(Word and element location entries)
--------

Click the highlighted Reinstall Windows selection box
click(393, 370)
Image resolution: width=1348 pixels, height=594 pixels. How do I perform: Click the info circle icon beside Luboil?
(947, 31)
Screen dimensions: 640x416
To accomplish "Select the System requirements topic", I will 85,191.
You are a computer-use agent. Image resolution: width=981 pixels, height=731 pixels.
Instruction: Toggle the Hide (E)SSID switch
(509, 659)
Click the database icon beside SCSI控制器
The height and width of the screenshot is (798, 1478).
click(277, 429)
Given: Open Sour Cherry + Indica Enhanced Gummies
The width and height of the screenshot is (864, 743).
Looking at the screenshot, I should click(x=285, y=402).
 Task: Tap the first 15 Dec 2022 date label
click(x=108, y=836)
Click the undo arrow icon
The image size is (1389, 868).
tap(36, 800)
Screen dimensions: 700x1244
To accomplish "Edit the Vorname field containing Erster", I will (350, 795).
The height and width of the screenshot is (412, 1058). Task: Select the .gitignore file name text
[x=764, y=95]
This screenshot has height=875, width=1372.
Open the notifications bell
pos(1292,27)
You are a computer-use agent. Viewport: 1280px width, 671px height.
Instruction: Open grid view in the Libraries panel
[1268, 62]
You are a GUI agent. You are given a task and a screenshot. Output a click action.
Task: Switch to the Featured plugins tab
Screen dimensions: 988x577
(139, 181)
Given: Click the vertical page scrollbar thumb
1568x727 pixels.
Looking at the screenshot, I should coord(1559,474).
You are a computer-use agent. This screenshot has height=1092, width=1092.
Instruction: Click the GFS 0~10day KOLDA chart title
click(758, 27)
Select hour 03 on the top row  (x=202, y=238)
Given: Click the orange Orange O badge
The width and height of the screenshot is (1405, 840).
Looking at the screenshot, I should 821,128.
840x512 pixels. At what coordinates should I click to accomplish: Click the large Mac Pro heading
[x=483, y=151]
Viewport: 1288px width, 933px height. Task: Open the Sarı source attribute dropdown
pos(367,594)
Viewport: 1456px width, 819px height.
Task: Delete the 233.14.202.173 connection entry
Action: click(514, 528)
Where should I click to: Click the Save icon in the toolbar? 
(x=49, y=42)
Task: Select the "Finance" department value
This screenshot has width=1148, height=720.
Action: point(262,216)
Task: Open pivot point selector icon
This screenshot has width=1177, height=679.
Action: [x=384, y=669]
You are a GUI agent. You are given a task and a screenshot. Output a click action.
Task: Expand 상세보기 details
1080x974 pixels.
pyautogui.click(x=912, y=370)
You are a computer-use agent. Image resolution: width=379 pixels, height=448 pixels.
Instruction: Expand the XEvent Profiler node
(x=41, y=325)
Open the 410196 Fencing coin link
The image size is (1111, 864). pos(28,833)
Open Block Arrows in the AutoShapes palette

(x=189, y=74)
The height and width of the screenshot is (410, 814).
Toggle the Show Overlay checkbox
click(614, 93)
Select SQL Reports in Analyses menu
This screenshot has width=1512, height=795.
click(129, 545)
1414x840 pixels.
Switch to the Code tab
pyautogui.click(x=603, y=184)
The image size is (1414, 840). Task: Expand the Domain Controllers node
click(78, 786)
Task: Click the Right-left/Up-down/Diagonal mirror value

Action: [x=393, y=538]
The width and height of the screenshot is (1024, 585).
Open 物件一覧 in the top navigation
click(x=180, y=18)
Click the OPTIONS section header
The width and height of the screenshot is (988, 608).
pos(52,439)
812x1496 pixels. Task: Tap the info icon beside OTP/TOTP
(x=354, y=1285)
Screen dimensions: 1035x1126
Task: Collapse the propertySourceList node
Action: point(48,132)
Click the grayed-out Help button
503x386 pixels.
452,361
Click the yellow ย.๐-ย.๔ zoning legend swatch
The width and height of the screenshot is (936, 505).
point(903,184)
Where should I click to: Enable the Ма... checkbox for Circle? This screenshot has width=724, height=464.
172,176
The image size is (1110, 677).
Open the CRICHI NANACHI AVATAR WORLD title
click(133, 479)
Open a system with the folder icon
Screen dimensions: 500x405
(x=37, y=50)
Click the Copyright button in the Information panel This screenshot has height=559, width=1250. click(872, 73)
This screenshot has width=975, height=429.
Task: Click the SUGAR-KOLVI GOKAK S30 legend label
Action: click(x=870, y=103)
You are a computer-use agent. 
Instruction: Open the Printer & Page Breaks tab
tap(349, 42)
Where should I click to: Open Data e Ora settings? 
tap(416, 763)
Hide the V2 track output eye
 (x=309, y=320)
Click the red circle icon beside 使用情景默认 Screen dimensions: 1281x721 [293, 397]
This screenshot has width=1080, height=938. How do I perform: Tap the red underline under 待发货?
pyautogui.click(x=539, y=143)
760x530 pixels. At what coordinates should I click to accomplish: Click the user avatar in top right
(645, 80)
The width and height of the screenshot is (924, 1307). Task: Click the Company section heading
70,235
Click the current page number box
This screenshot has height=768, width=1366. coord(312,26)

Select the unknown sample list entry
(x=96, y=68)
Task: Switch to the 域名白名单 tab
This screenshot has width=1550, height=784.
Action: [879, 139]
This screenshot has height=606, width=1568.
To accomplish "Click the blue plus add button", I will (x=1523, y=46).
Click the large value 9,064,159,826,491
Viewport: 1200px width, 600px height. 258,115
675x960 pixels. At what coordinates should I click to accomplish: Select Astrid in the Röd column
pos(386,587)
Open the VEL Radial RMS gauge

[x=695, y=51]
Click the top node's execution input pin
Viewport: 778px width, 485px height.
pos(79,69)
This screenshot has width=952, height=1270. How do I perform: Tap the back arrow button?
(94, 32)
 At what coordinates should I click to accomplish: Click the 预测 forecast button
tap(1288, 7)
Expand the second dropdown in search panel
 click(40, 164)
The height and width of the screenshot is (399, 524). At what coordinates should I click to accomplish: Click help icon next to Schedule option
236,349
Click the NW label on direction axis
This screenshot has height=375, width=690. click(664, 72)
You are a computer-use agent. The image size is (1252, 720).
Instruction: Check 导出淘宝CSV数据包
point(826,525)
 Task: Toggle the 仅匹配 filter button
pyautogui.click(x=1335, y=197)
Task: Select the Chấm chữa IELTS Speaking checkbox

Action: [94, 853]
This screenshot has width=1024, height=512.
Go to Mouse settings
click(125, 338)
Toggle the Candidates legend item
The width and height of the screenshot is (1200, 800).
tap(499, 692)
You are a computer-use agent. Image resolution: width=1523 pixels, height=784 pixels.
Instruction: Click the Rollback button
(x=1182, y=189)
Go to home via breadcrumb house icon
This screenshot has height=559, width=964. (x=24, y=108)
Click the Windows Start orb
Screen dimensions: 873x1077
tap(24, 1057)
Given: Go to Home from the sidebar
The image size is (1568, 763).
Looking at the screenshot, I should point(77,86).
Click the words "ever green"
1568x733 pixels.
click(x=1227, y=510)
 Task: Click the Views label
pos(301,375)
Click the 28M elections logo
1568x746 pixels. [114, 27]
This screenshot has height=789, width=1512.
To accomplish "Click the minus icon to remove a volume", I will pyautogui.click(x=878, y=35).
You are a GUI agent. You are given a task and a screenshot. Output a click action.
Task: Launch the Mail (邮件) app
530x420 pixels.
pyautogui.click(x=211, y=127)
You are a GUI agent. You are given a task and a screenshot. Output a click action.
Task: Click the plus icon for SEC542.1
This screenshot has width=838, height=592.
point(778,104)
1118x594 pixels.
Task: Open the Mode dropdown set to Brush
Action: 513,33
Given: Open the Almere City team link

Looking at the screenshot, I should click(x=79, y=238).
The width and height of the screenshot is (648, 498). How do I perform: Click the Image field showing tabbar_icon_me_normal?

--------

** Given request **
Render every line of the entries above as a Markdown table with two columns, Number and Text. Give each line its own numbered row and skip blank lines.

** Answer for this exercise **
| Number | Text |
|---|---|
| 1 | Click the highlighted Reinstall Windows selection box |
| 2 | click(393, 370) |
| 3 | Image resolution: width=1348 pixels, height=594 pixels. How do I perform: Click the info circle icon beside Luboil? |
| 4 | (947, 31) |
| 5 | Screen dimensions: 640x416 |
| 6 | To accomplish "Select the System requirements topic", I will 85,191. |
| 7 | You are a computer-use agent. Image resolution: width=981 pixels, height=731 pixels. |
| 8 | Instruction: Toggle the Hide (E)SSID switch |
| 9 | (509, 659) |
| 10 | Click the database icon beside SCSI控制器 |
| 11 | The height and width of the screenshot is (798, 1478). |
| 12 | click(277, 429) |
| 13 | Given: Open Sour Cherry + Indica Enhanced Gummies |
| 14 | The width and height of the screenshot is (864, 743). |
| 15 | Looking at the screenshot, I should click(x=285, y=402). |
| 16 |  Task: Tap the first 15 Dec 2022 date label |
| 17 | click(x=108, y=836) |
| 18 | Click the undo arrow icon |
| 19 | The image size is (1389, 868). |
| 20 | tap(36, 800) |
| 21 | Screen dimensions: 700x1244 |
| 22 | To accomplish "Edit the Vorname field containing Erster", I will (350, 795). |
| 23 | The height and width of the screenshot is (412, 1058). Task: Select the .gitignore file name text |
| 24 | [x=764, y=95] |
| 25 | This screenshot has height=875, width=1372. |
| 26 | Open the notifications bell |
| 27 | pos(1292,27) |
| 28 | You are a computer-use agent. Viewport: 1280px width, 671px height. |
| 29 | Instruction: Open grid view in the Libraries panel |
| 30 | [1268, 62] |
| 31 | You are a GUI agent. You are given a task and a screenshot. Output a click action. |
| 32 | Task: Switch to the Featured plugins tab |
| 33 | Screen dimensions: 988x577 |
| 34 | (139, 181) |
| 35 | Given: Click the vertical page scrollbar thumb |
| 36 | 1568x727 pixels. |
| 37 | Looking at the screenshot, I should coord(1559,474). |
| 38 | You are a computer-use agent. This screenshot has height=1092, width=1092. |
| 39 | Instruction: Click the GFS 0~10day KOLDA chart title |
| 40 | click(758, 27) |
| 41 | Select hour 03 on the top row  (x=202, y=238) |
| 42 | Given: Click the orange Orange O badge |
| 43 | The width and height of the screenshot is (1405, 840). |
| 44 | Looking at the screenshot, I should 821,128. |
| 45 | 840x512 pixels. At what coordinates should I click to accomplish: Click the large Mac Pro heading |
| 46 | [x=483, y=151] |
| 47 | Viewport: 1288px width, 933px height. Task: Open the Sarı source attribute dropdown |
| 48 | pos(367,594) |
| 49 | Viewport: 1456px width, 819px height. |
| 50 | Task: Delete the 233.14.202.173 connection entry |
| 51 | Action: click(514, 528) |
| 52 | Where should I click to: Click the Save icon in the toolbar?  |
| 53 | (x=49, y=42) |
| 54 | Task: Select the "Finance" department value |
| 55 | This screenshot has width=1148, height=720. |
| 56 | Action: point(262,216) |
| 57 | Task: Open pivot point selector icon |
| 58 | This screenshot has width=1177, height=679. |
| 59 | Action: [x=384, y=669] |
| 60 | You are a GUI agent. You are given a task and a screenshot. Output a click action. |
| 61 | Task: Expand 상세보기 details |
| 62 | 1080x974 pixels. |
| 63 | pyautogui.click(x=912, y=370) |
| 64 | You are a computer-use agent. Image resolution: width=379 pixels, height=448 pixels. |
| 65 | Instruction: Expand the XEvent Profiler node |
| 66 | (x=41, y=325) |
| 67 | Open the 410196 Fencing coin link |
| 68 | The image size is (1111, 864). pos(28,833) |
| 69 | Open Block Arrows in the AutoShapes palette |
| 70 | (x=189, y=74) |
| 71 | The height and width of the screenshot is (410, 814). |
| 72 | Toggle the Show Overlay checkbox |
| 73 | click(614, 93) |
| 74 | Select SQL Reports in Analyses menu |
| 75 | This screenshot has width=1512, height=795. |
| 76 | click(129, 545) |
| 77 | 1414x840 pixels. |
| 78 | Switch to the Code tab |
| 79 | pyautogui.click(x=603, y=184) |
| 80 | The image size is (1414, 840). Task: Expand the Domain Controllers node |
| 81 | click(78, 786) |
| 82 | Task: Click the Right-left/Up-down/Diagonal mirror value |
| 83 | Action: [x=393, y=538] |
| 84 | The width and height of the screenshot is (1024, 585). |
| 85 | Open 物件一覧 in the top navigation |
| 86 | click(x=180, y=18) |
| 87 | Click the OPTIONS section header |
| 88 | The width and height of the screenshot is (988, 608). |
| 89 | pos(52,439) |
| 90 | 812x1496 pixels. Task: Tap the info icon beside OTP/TOTP |
| 91 | (x=354, y=1285) |
| 92 | Screen dimensions: 1035x1126 |
| 93 | Task: Collapse the propertySourceList node |
| 94 | Action: point(48,132) |
| 95 | Click the grayed-out Help button |
| 96 | 503x386 pixels. |
| 97 | 452,361 |
| 98 | Click the yellow ย.๐-ย.๔ zoning legend swatch |
| 99 | The width and height of the screenshot is (936, 505). |
| 100 | point(903,184) |
| 101 | Where should I click to: Enable the Ма... checkbox for Circle? This screenshot has width=724, height=464. |
| 102 | 172,176 |
| 103 | The image size is (1110, 677). |
| 104 | Open the CRICHI NANACHI AVATAR WORLD title |
| 105 | click(133, 479) |
| 106 | Open a system with the folder icon |
| 107 | Screen dimensions: 500x405 |
| 108 | (x=37, y=50) |
| 109 | Click the Copyright button in the Information panel This screenshot has height=559, width=1250. click(872, 73) |
| 110 | This screenshot has width=975, height=429. |
| 111 | Task: Click the SUGAR-KOLVI GOKAK S30 legend label |
| 112 | Action: click(x=870, y=103) |
| 113 | You are a computer-use agent.  |
| 114 | Instruction: Open the Printer & Page Breaks tab |
| 115 | tap(349, 42) |
| 116 | Where should I click to: Open Data e Ora settings?  |
| 117 | tap(416, 763) |
| 118 | Hide the V2 track output eye |
| 119 |  (x=309, y=320) |
| 120 | Click the red circle icon beside 使用情景默认 Screen dimensions: 1281x721 [293, 397] |
| 121 | This screenshot has width=1080, height=938. How do I perform: Tap the red underline under 待发货? |
| 122 | pyautogui.click(x=539, y=143) |
| 123 | 760x530 pixels. At what coordinates should I click to accomplish: Click the user avatar in top right |
| 124 | (645, 80) |
| 125 | The width and height of the screenshot is (924, 1307). Task: Click the Company section heading |
| 126 | 70,235 |
| 127 | Click the current page number box |
| 128 | This screenshot has height=768, width=1366. coord(312,26) |
| 129 | Select the unknown sample list entry |
| 130 | (x=96, y=68) |
| 131 | Task: Switch to the 域名白名单 tab |
| 132 | This screenshot has width=1550, height=784. |
| 133 | Action: [879, 139] |
| 134 | This screenshot has height=606, width=1568. |
| 135 | To accomplish "Click the blue plus add button", I will (x=1523, y=46). |
| 136 | Click the large value 9,064,159,826,491 |
| 137 | Viewport: 1200px width, 600px height. 258,115 |
| 138 | 675x960 pixels. At what coordinates should I click to accomplish: Select Astrid in the Röd column |
| 139 | pos(386,587) |
| 140 | Open the VEL Radial RMS gauge |
| 141 | [x=695, y=51] |
| 142 | Click the top node's execution input pin |
| 143 | Viewport: 778px width, 485px height. |
| 144 | pos(79,69) |
| 145 | This screenshot has width=952, height=1270. How do I perform: Tap the back arrow button? |
| 146 | (94, 32) |
| 147 |  At what coordinates should I click to accomplish: Click the 预测 forecast button |
| 148 | tap(1288, 7) |
| 149 | Expand the second dropdown in search panel |
| 150 |  click(40, 164) |
| 151 | The height and width of the screenshot is (399, 524). At what coordinates should I click to accomplish: Click help icon next to Schedule option |
| 152 | 236,349 |
| 153 | Click the NW label on direction axis |
| 154 | This screenshot has height=375, width=690. click(664, 72) |
| 155 | You are a computer-use agent. The image size is (1252, 720). |
| 156 | Instruction: Check 导出淘宝CSV数据包 |
| 157 | point(826,525) |
| 158 |  Task: Toggle the 仅匹配 filter button |
| 159 | pyautogui.click(x=1335, y=197) |
| 160 | Task: Select the Chấm chữa IELTS Speaking checkbox |
| 161 | Action: [94, 853] |
| 162 | This screenshot has width=1024, height=512. |
| 163 | Go to Mouse settings |
| 164 | click(125, 338) |
| 165 | Toggle the Candidates legend item |
| 166 | The width and height of the screenshot is (1200, 800). |
| 167 | tap(499, 692) |
| 168 | You are a computer-use agent. Image resolution: width=1523 pixels, height=784 pixels. |
| 169 | Instruction: Click the Rollback button |
| 170 | (x=1182, y=189) |
| 171 | Go to home via breadcrumb house icon |
| 172 | This screenshot has height=559, width=964. (x=24, y=108) |
| 173 | Click the Windows Start orb |
| 174 | Screen dimensions: 873x1077 |
| 175 | tap(24, 1057) |
| 176 | Given: Go to Home from the sidebar |
| 177 | The image size is (1568, 763). |
| 178 | Looking at the screenshot, I should point(77,86). |
| 179 | Click the words "ever green" |
| 180 | 1568x733 pixels. |
| 181 | click(x=1227, y=510) |
| 182 |  Task: Click the Views label |
| 183 | pos(301,375) |
| 184 | Click the 28M elections logo |
| 185 | 1568x746 pixels. [114, 27] |
| 186 | This screenshot has height=789, width=1512. |
| 187 | To accomplish "Click the minus icon to remove a volume", I will pyautogui.click(x=878, y=35). |
| 188 | You are a GUI agent. You are given a task and a screenshot. Output a click action. |
| 189 | Task: Launch the Mail (邮件) app |
| 190 | 530x420 pixels. |
| 191 | pyautogui.click(x=211, y=127) |
| 192 | You are a GUI agent. You are given a task and a screenshot. Output a click action. |
| 193 | Task: Click the plus icon for SEC542.1 |
| 194 | This screenshot has width=838, height=592. |
| 195 | point(778,104) |
| 196 | 1118x594 pixels. |
| 197 | Task: Open the Mode dropdown set to Brush |
| 198 | Action: 513,33 |
| 199 | Given: Open the Almere City team link |
| 200 | Looking at the screenshot, I should click(x=79, y=238). |
| 201 | The width and height of the screenshot is (648, 498). How do I perform: Click the Image field showing tabbar_icon_me_normal? |